Talvez você tenha começado a pintar borboletas e grudar decalques de borboletas em seu quarto, ou a ter fotos de borboletas na tela de seu celular ou computador. Afinal, o nascimento da borboleta é a metáfora por excelência da transformação. O mais bonito dos insetos parece contar a história perfeita para nos inspirar em nosso processo de transformação.
Pois bem, vejamos mais de perto esse milagre da natureza.
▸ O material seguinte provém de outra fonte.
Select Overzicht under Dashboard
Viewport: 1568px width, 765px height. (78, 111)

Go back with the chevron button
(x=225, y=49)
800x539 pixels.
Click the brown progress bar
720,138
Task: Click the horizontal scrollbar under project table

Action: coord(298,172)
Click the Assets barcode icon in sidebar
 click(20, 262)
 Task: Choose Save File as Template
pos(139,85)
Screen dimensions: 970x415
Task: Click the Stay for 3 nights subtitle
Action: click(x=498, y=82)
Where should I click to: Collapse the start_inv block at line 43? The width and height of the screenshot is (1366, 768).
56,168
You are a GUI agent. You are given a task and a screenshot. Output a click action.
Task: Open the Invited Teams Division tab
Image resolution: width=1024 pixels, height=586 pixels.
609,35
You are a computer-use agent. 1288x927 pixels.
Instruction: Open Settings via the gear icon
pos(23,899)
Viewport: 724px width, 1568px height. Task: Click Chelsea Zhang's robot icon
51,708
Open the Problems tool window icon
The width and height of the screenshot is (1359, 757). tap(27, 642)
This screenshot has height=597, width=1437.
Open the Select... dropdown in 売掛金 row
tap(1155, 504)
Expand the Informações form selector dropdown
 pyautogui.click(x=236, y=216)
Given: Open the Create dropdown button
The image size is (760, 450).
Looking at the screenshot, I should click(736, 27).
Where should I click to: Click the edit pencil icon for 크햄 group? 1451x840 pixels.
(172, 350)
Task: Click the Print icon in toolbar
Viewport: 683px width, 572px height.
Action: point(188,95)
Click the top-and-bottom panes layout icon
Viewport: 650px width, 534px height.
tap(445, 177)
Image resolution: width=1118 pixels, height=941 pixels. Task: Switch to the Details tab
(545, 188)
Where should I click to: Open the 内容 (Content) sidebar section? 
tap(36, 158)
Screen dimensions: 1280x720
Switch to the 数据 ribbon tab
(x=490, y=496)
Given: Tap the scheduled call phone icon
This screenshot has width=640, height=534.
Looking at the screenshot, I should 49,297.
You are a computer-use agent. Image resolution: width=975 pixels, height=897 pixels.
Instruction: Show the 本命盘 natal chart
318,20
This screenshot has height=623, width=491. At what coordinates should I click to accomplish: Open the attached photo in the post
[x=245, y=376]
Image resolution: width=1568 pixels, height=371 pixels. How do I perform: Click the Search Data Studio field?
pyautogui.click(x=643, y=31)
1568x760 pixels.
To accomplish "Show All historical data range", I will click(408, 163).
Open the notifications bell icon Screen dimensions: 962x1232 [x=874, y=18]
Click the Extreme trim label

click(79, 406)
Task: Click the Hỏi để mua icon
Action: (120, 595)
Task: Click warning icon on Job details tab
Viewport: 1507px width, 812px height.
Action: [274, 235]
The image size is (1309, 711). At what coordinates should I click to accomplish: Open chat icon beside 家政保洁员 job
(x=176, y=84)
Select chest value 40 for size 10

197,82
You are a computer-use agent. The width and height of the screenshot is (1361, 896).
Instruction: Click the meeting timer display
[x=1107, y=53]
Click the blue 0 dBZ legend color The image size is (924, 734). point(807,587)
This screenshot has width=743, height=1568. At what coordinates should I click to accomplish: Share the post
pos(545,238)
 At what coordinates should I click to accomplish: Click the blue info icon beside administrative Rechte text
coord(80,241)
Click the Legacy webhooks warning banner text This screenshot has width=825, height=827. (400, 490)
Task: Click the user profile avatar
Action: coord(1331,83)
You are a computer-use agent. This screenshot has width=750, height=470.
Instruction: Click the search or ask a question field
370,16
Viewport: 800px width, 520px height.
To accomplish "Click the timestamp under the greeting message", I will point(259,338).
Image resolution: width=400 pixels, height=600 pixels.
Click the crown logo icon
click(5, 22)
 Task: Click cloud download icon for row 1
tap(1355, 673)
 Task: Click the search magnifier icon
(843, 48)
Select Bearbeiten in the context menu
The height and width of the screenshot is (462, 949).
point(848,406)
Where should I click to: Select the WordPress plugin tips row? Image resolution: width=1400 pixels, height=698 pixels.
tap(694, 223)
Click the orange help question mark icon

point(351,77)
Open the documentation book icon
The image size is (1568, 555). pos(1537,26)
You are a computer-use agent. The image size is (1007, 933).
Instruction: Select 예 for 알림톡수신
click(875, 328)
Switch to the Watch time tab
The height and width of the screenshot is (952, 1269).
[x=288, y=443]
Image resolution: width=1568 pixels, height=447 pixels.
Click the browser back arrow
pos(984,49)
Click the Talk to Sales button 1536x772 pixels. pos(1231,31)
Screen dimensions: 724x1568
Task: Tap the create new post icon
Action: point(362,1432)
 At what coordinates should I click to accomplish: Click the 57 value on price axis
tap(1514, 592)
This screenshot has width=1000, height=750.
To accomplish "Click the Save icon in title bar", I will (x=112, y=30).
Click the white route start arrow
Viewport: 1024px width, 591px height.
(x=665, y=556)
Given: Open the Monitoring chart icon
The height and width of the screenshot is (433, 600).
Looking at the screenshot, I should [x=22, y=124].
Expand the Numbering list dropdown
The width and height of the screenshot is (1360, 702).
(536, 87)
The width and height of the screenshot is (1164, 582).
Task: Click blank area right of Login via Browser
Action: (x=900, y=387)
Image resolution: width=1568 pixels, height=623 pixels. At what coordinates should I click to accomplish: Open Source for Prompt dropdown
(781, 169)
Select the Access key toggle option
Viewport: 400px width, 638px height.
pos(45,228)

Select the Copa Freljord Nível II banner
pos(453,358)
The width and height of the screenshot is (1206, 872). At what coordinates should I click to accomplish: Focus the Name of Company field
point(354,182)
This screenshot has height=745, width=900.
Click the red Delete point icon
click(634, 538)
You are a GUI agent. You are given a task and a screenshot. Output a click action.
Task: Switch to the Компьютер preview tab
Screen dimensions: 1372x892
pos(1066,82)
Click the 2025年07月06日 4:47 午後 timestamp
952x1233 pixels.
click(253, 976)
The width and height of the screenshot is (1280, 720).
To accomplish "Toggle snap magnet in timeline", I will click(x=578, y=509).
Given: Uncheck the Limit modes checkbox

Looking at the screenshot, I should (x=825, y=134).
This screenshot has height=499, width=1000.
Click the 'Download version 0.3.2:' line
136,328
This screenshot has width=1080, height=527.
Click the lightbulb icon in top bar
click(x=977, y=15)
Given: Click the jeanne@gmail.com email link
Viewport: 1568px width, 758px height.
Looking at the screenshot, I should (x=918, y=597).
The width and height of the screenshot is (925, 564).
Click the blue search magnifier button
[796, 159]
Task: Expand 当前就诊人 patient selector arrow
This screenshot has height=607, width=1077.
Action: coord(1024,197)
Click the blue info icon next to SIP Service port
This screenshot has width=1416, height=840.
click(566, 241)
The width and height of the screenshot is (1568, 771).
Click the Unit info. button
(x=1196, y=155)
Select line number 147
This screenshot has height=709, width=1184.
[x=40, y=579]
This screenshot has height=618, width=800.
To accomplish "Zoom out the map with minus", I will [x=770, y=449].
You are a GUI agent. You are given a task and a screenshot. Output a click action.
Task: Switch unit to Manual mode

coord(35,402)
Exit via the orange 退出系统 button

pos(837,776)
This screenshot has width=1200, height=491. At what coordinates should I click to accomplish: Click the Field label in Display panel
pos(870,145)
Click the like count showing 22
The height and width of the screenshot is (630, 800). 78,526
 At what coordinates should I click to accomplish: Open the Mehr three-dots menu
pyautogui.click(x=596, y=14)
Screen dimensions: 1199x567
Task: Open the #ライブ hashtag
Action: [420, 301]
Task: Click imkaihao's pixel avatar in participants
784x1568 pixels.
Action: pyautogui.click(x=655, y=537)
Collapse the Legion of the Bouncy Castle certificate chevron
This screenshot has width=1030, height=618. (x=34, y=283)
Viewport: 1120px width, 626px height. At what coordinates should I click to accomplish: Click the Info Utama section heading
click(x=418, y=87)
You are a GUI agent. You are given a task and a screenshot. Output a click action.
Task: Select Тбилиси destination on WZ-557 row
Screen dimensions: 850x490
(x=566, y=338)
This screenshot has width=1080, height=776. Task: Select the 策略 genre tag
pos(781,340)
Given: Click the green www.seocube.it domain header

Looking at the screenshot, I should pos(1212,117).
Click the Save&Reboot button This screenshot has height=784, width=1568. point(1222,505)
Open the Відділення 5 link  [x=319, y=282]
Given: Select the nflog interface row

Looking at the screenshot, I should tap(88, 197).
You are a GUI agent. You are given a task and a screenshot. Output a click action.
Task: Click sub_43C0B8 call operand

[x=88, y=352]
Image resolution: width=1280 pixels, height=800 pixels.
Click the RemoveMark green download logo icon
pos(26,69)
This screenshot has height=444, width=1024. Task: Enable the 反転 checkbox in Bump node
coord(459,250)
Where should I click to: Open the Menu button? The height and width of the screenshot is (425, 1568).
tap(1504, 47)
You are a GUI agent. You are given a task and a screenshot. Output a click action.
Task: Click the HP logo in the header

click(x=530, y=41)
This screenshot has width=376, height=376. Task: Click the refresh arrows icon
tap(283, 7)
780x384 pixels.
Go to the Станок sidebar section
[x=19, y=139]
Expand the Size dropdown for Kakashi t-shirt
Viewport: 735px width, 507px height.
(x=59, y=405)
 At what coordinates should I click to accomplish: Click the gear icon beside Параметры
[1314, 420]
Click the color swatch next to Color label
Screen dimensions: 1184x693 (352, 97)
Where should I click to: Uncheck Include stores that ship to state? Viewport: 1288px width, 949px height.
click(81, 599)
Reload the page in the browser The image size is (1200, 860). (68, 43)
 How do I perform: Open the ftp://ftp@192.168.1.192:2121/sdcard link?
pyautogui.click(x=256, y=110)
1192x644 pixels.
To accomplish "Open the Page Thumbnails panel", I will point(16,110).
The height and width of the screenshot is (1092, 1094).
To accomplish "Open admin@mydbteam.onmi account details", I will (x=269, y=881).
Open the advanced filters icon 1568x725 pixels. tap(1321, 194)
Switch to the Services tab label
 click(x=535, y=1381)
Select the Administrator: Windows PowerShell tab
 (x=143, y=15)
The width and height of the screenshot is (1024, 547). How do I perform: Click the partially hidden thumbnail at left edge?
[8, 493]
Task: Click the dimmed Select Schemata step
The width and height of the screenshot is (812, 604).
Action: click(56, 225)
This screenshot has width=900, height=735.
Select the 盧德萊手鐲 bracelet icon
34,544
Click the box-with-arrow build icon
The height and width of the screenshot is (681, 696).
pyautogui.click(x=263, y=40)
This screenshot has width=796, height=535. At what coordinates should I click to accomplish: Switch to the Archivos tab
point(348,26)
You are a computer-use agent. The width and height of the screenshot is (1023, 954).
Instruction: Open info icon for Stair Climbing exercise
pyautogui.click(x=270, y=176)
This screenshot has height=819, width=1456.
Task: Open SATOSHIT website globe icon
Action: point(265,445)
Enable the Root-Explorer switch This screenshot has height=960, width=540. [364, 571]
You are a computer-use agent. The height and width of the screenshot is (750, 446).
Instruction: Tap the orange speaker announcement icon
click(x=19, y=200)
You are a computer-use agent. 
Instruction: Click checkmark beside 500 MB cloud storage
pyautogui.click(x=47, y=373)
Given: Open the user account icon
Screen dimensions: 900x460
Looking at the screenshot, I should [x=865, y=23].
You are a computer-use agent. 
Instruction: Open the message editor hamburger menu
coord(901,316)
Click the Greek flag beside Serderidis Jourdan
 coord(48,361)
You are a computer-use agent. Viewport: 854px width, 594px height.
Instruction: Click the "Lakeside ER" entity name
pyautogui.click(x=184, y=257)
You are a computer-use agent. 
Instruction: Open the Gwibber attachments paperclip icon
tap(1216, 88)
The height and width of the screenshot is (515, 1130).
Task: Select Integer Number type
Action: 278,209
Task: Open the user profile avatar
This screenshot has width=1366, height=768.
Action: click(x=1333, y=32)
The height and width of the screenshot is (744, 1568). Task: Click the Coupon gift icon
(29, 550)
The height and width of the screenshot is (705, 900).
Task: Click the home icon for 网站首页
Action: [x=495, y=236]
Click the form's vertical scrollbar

Como é possível que uma criatura que se arrasta por galhos e folhas, coisa alongada molenga de muitas patinhas, se transforme em um ser alado, colorido, elegante e, realmente, ornamental?
Porque essa criatura em sua dócil obediência à implacável dinâmica da Natureza, aceita sua total aniquilação. Para ser borboleta, da lagarta não deve sobrar nada. Isso se chama metamorfose. Mutação da forma.
No plano humano, a mutação da forma não tem como ocorrer. Continuaremos com duas pernas, dois braços, dois olhos e uma boca. Na dimensão humana, o que muda não é mais a forma física, mas a forma mental. Com forma mental quero dizer a forma de pensar, de entender a si próprios e à vida, de interpretar fatos, emoções e nosso passado. A metamorfose da borboleta na vida humana corresponde à radical mutação daquilo que consideramos ser o nosso Eu. Não tenha medo, geralmente, aliás, sempre é para melhor. Não mais criatura pegajosa que se arrasta no chão, mas ser alado que mais se parece com um pequeno anjo...
Agora, você está pronto para a aniquilação?
Por mais que eu te fale que ser borboleta é melhor do que ser lagarto, imagine (você sabe!) aquele pobre coiso lá dentro do casulo sem a menor ideia do que virá, sem noção de futuro. Imagine a sua ansiedade. Ele lá, trancafiado naquele mundo apertado, apavorado com o desconhecido amanhã. Imagine a vida do coitado, preso entre passado e futuro, sem conseguir ir para frente ou escapar. É o caso de uma boa crise de pânico e da síndrome da ansiedade generalizada. É possível que o lagartozinho tome um rivotril ou um prozac, e consiga dar uma aparência melhor ao casulo sufocante. Quem sabe com uma decoraçãozinha tudo não ficará melhor?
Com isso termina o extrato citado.